▶ _To do_: Rewrite every line of the records from the start through the line containing "click(x=221, y=175)", multiplying each coordinate in the answers by 1.2 and rounding to a whole number with halves rounded up, while leaving all other numbers unchanged. Leave the pictures out.
====== Records for the exercise
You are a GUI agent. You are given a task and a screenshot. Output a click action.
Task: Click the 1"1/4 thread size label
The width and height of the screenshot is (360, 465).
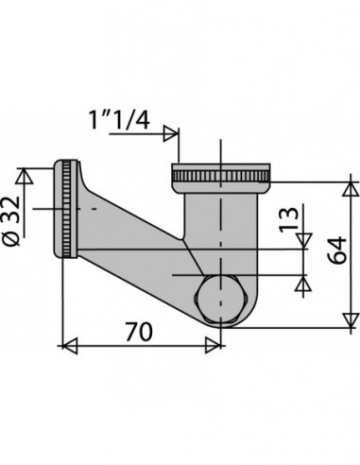click(x=119, y=120)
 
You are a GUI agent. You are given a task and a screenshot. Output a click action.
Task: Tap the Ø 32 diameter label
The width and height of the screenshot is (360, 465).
click(x=11, y=221)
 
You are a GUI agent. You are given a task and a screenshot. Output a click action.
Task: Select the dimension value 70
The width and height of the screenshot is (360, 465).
click(x=139, y=332)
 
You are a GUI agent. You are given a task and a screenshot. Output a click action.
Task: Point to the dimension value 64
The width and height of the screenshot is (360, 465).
click(x=337, y=250)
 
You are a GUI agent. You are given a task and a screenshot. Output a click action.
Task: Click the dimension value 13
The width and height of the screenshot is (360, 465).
click(x=289, y=219)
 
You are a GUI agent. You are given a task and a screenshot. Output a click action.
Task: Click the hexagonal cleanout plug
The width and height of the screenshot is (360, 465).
click(x=220, y=298)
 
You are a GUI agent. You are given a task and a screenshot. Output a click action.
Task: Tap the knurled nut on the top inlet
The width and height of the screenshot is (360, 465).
click(x=221, y=175)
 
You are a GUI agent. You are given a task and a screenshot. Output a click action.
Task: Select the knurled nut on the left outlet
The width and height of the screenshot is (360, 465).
click(x=66, y=209)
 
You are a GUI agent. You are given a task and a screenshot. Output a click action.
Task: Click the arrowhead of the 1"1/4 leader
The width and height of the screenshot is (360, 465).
click(x=171, y=134)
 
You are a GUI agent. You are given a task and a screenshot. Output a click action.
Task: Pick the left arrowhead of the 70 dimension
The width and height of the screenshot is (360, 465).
============
▶ _Output of the exercise_:
You are a GUI agent. You are given a task and a screenshot. Output a click action.
Task: Click the 1"1/4 thread size label
The width and height of the screenshot is (360, 465).
click(x=143, y=144)
 
You are a GUI agent. You are given a task and a screenshot. Output a click action.
Task: Tap the Ø 32 diameter label
The width and height of the screenshot is (360, 465).
click(x=13, y=265)
 
You are a GUI agent. You are given a task and a screenshot. Output a click action.
Task: Select the dimension value 70
The width and height of the screenshot is (360, 465).
click(x=167, y=398)
 
You are a GUI agent. You are given a task and a screenshot. Output a click action.
Task: Point to the dimension value 64
The width and height of the screenshot is (360, 465).
click(x=404, y=300)
 
You are a GUI agent. You are given a task and a screenshot. Output a click action.
Task: Click the dimension value 13
The width and height of the screenshot is (360, 465).
click(x=347, y=263)
 
You are a GUI agent. You are given a task and a screenshot. Output a click action.
Task: Click the hexagonal cleanout plug
The width and height of the screenshot is (360, 465).
click(x=264, y=358)
 
You are a GUI agent. You are given a task and a screenshot. Output a click action.
Task: Tap the knurled nut on the top inlet
The width and height of the screenshot is (360, 465).
click(x=265, y=210)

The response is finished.